4. An apparatus as defined in claim 1 wherein the annular patterns on said second member have less magnets than the patterns on said first member.
5. An apparatus for heating an elongated metal workpiece as it moves longitudinally along a given path, said apparatus comprising: an outer drum-like first member having a radially inwardly facing, generally cylindrical surface; a first motor means for rotating said first member on a first axis generally parallel with said path; an inner drum-like second member having a radially outwardly facing, generally cylindrical surface smaller than said inwardly facing surface; a second motor means for rotating said second member within said first member and on a second axis generally parallel with said path; said path, first axis and second axis being substantially in the same plane with said path being between said surfaces; a plurality of permanent magnets secured onto each of said surfaces; said magnets facing radially from said surfaces and having outer pole faces; said magnets being arranged on each member in a series of longitudinally spaced annular patterns with each pattern having alternate north and south magnetic pole faces and an annular pattern of one member being longitudinally aligned with an annular pattern of the other member; and means for synchronizing said first and second motor means to allow a pole face on said first member to coin cide with an opposite polarity pole face of said second member as said pole faces pass through said plane.

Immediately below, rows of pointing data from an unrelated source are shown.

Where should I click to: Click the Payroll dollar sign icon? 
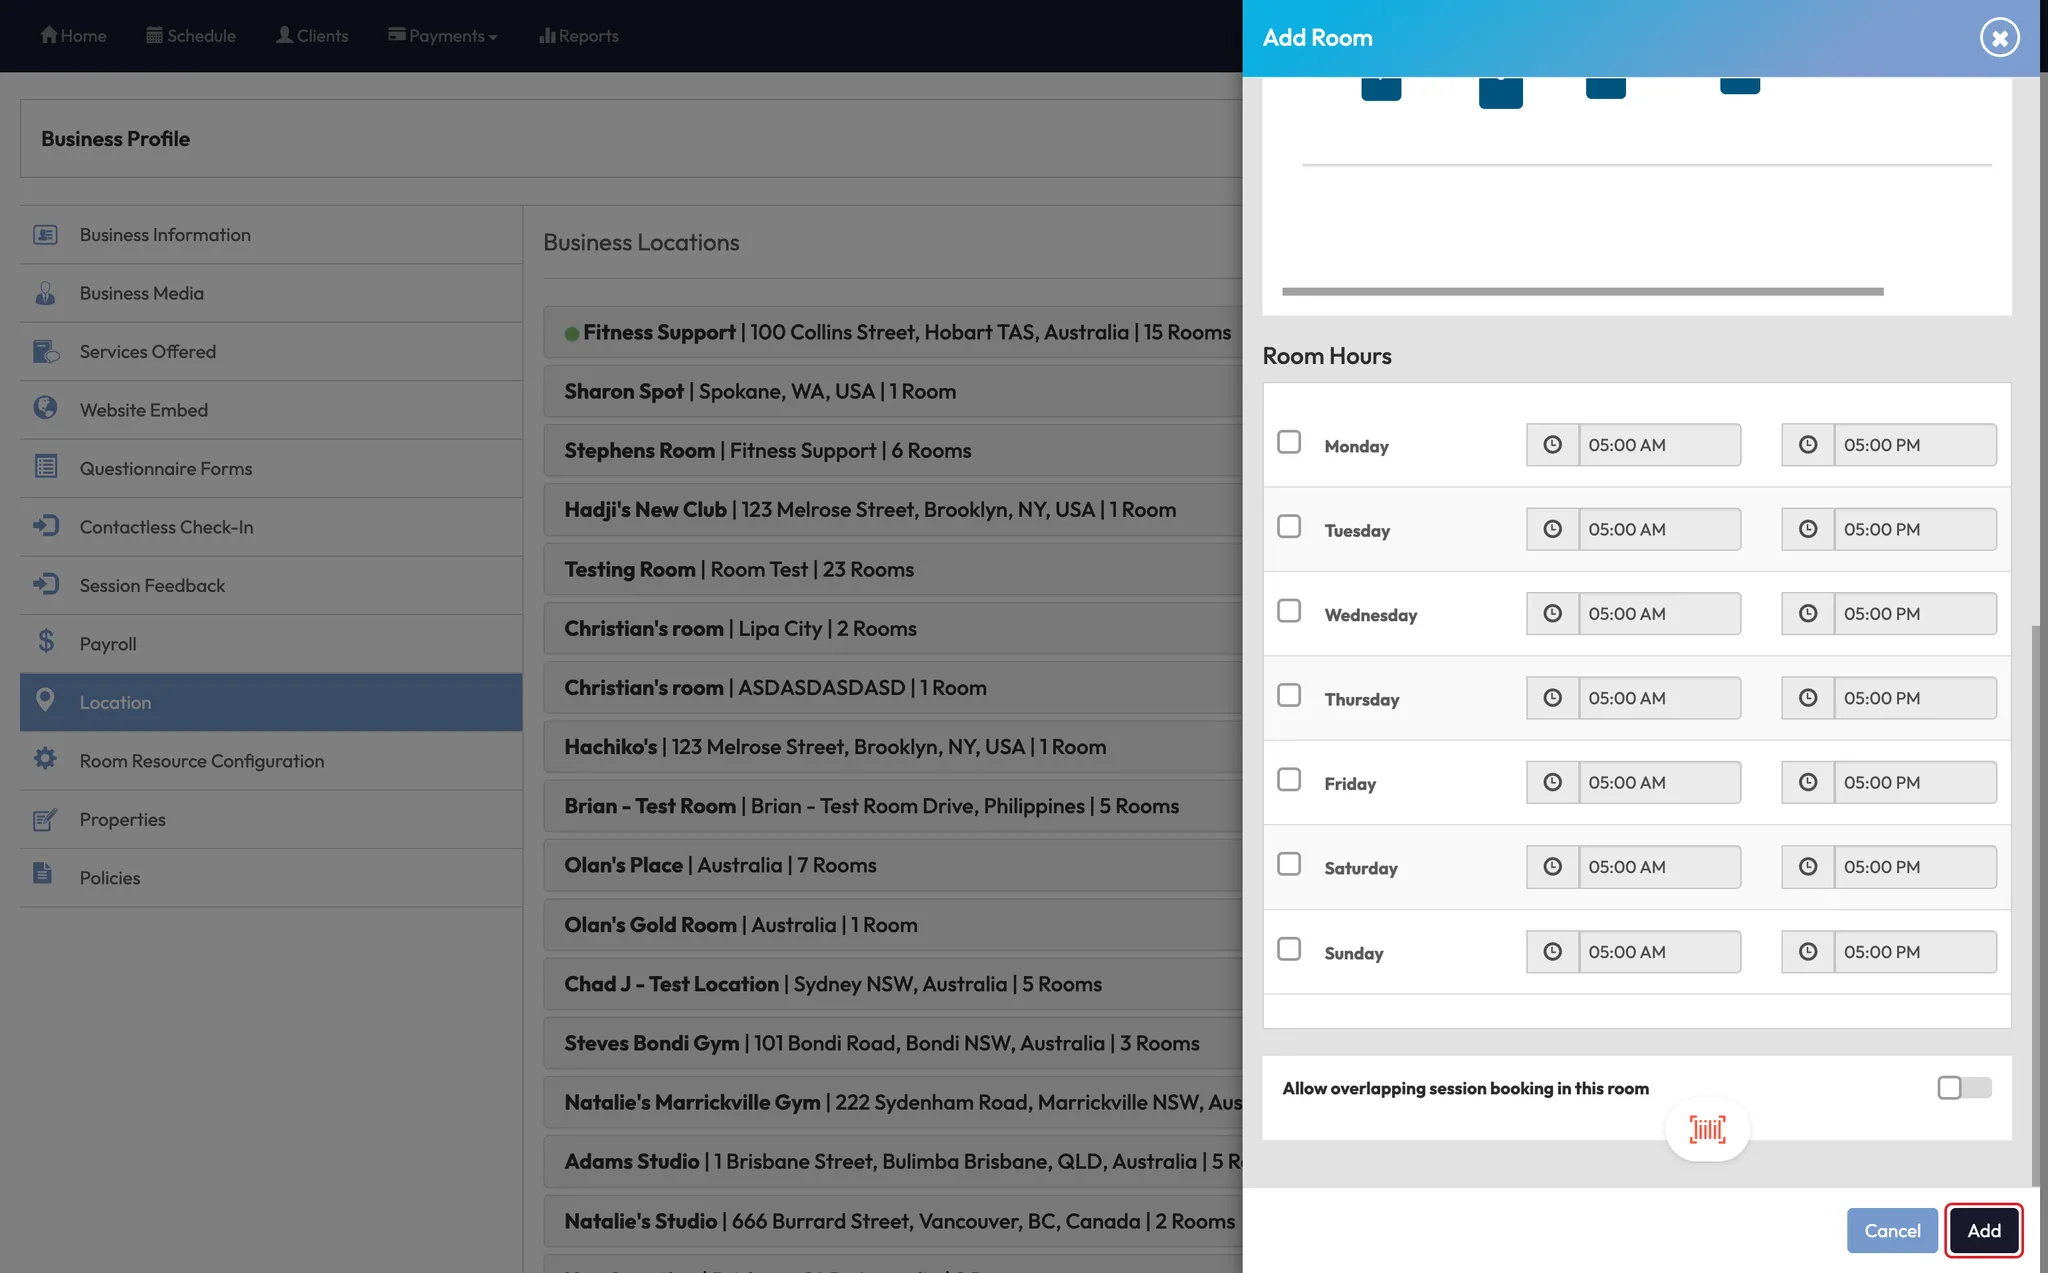click(45, 642)
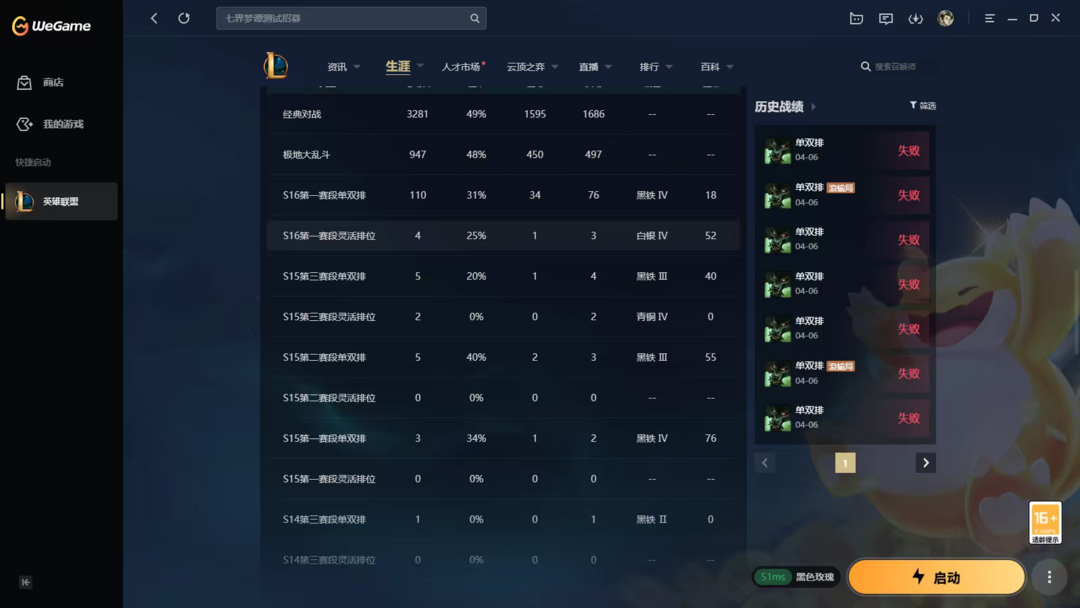
Task: Click the 筛选 filter button
Action: (x=922, y=106)
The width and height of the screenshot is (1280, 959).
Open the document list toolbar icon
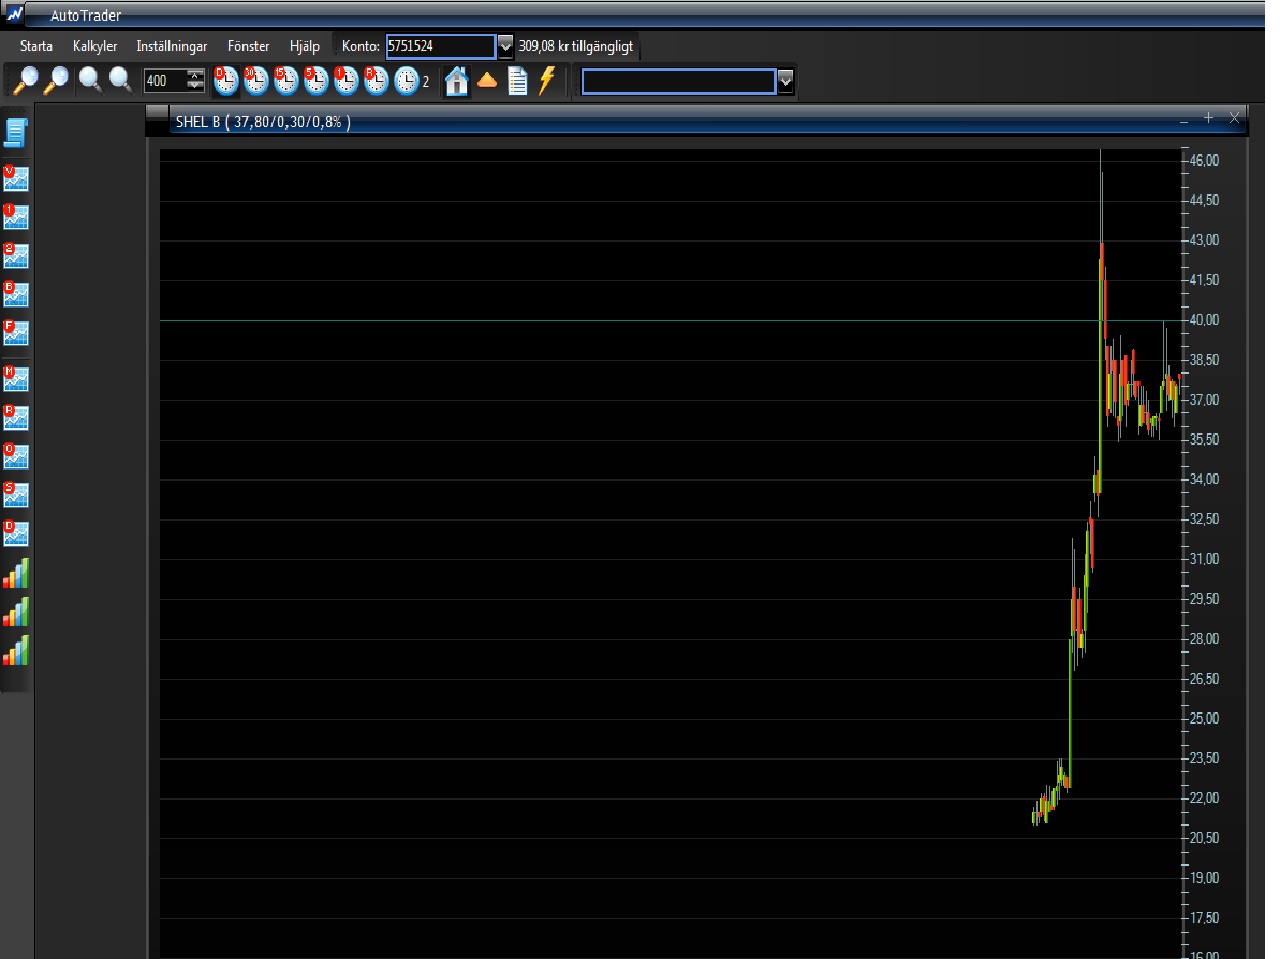(x=517, y=81)
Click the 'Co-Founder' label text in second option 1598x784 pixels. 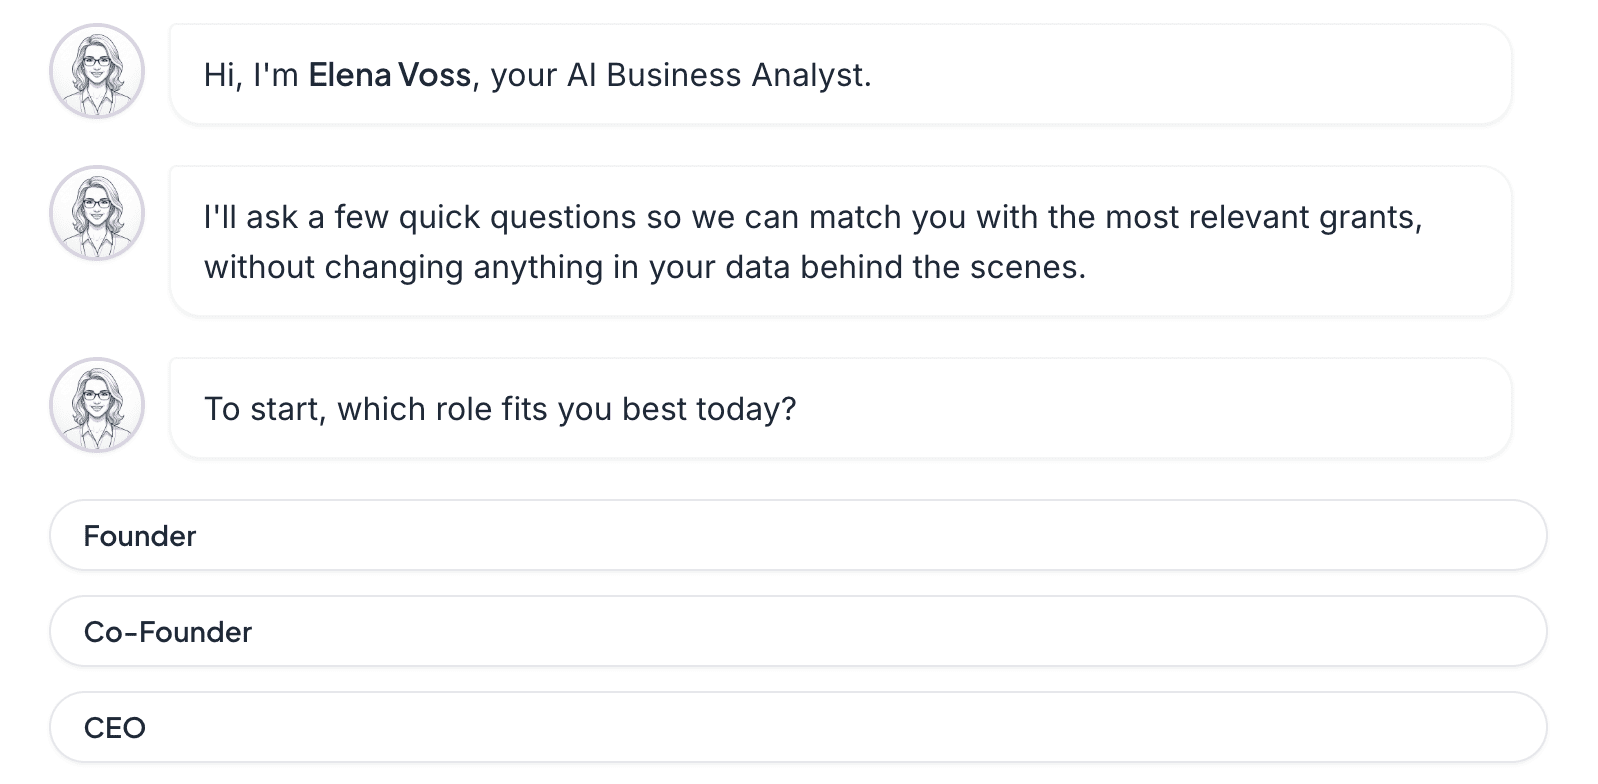(x=167, y=632)
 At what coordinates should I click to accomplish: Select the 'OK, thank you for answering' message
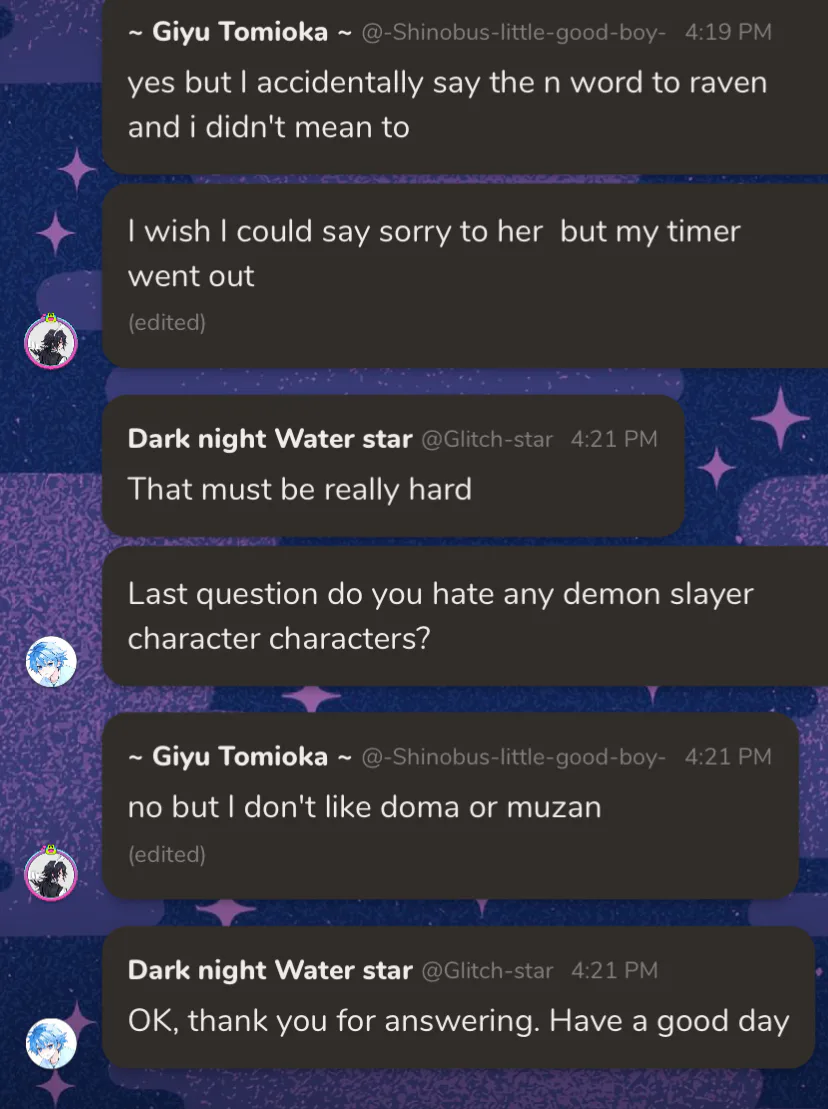(458, 1022)
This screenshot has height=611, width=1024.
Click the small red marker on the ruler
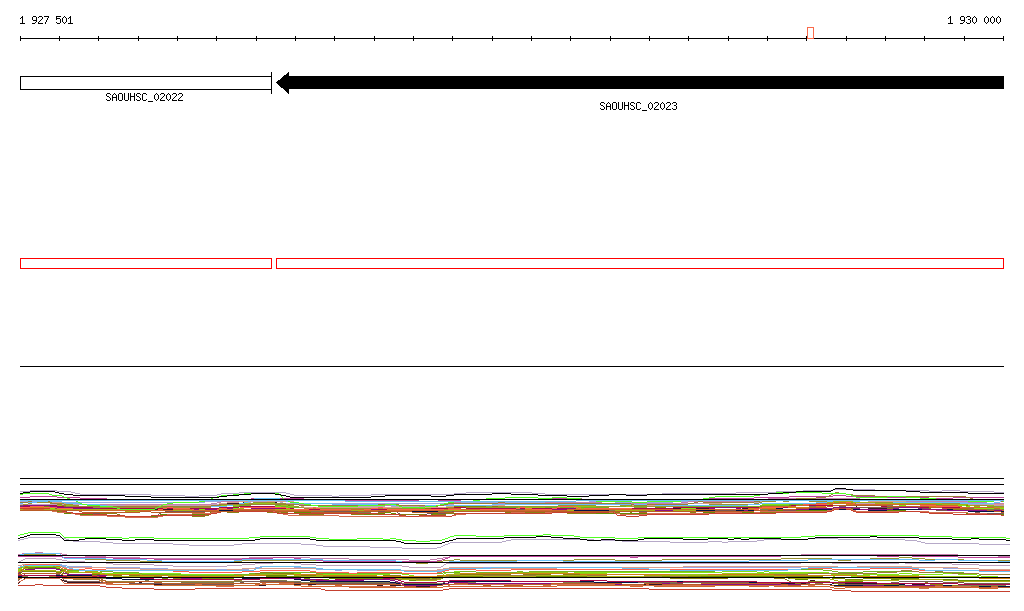click(810, 33)
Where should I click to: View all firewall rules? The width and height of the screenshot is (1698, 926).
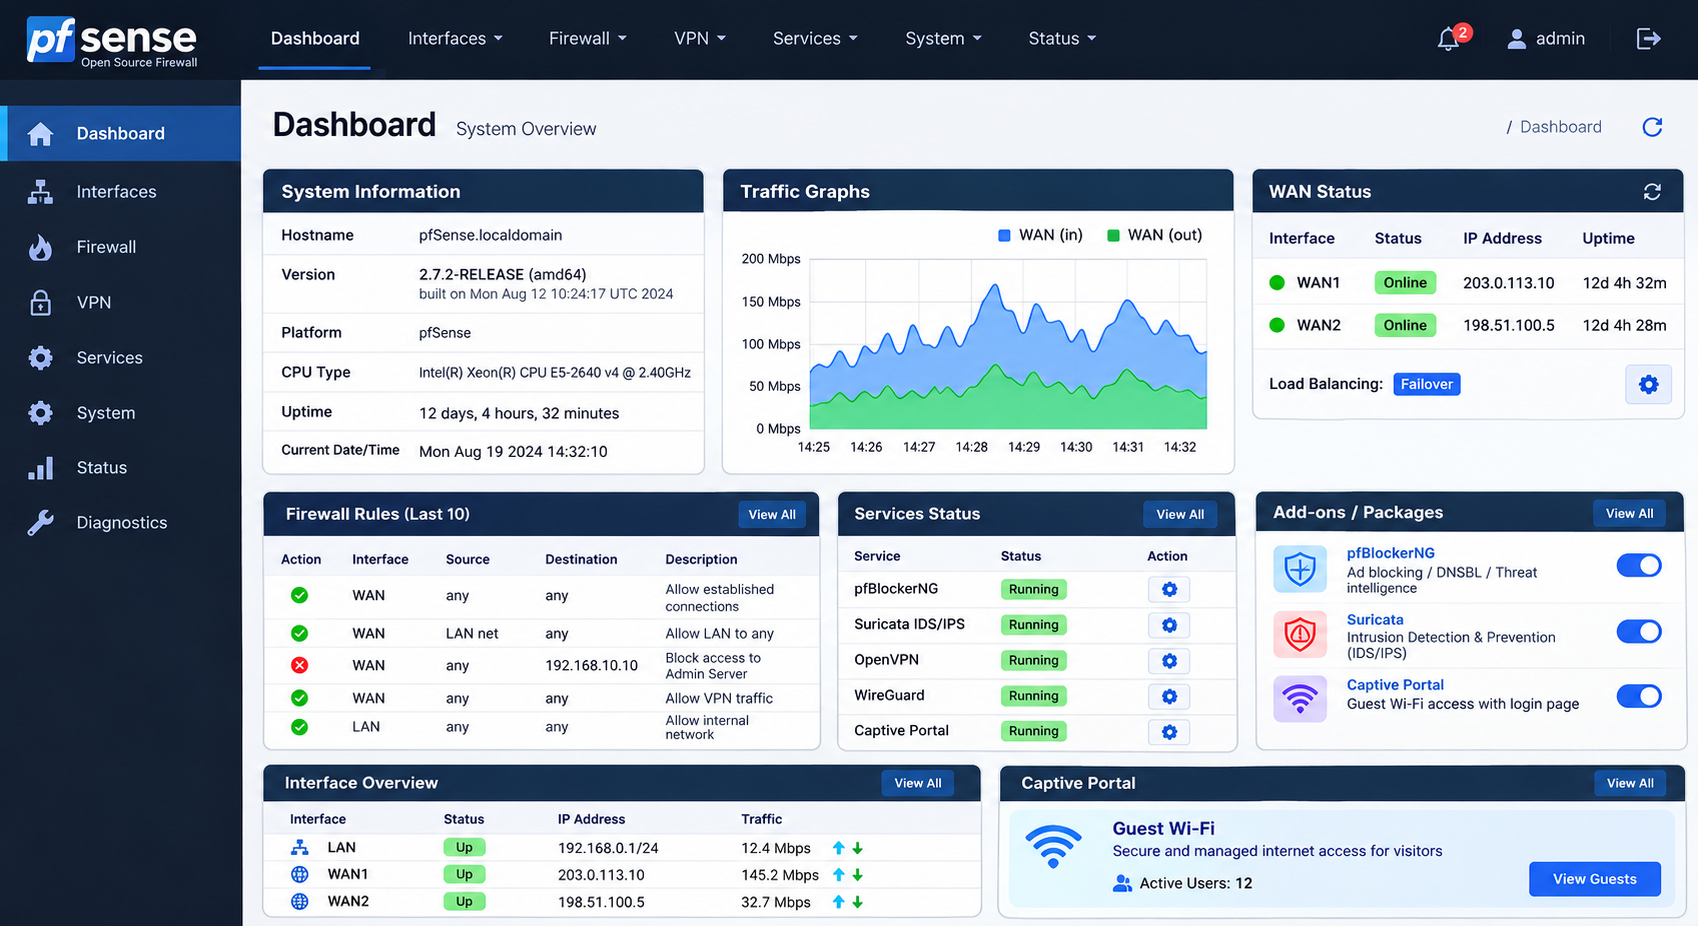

6. An apparatus for heating an elongated metal workpiece as it moves longitudinally along a given feedline, said apparatus comprising: a plurality of first permanent magnets, means for moving said first magnets in first given paths, a plurality of second permanent magnets having polarities opposite to said first permanent magnets, means -for moving said second magnets in second given paths, said first and second given paths coming together, but slightly spaced, at said feedline, said paths being in a plane transverse to said feedline and spaced substantially from each other remote from said feedline.